Please transcribe everything in the data from the line containing "Task: Open the .gitignore tab title" down to the line containing "[x=375, y=169]", both included, and nothing else.

» Provided entries:
○ ○ ○ ○
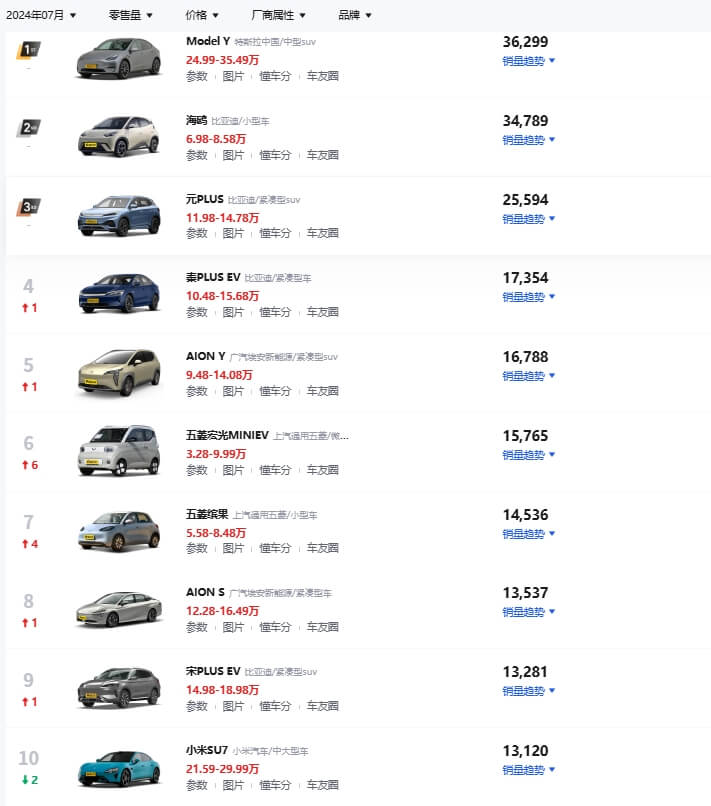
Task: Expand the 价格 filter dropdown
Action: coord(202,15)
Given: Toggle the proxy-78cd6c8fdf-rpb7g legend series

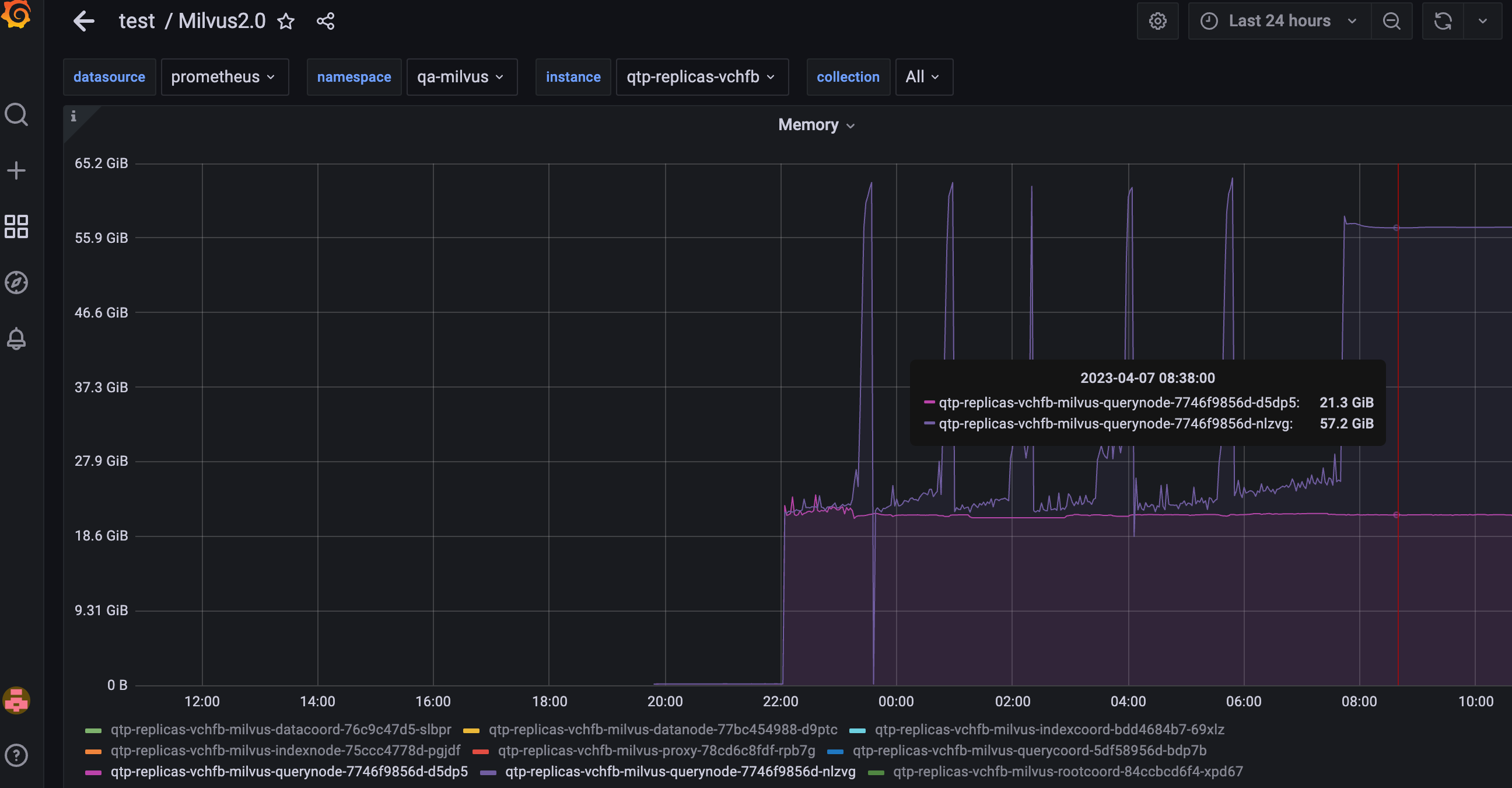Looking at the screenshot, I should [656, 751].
○ ○ ○ ○
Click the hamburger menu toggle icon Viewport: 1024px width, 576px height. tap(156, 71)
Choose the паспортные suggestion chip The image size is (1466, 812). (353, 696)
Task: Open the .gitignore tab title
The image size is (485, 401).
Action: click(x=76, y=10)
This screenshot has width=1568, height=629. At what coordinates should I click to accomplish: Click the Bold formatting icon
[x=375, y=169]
○ ○ ○ ○
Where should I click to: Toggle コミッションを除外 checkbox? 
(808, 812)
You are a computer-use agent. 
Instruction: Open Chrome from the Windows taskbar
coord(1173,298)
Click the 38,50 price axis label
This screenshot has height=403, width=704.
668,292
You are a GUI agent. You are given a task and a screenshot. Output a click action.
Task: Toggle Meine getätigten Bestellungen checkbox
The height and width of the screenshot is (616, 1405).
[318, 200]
○ ○ ○ ○
» Solution:
Task: Open the .gitignore tab title
The image size is (485, 401).
Action: click(x=76, y=10)
This screenshot has width=1568, height=629. At what coordinates should I click to accomplish: Click the Bold formatting icon
[x=375, y=169]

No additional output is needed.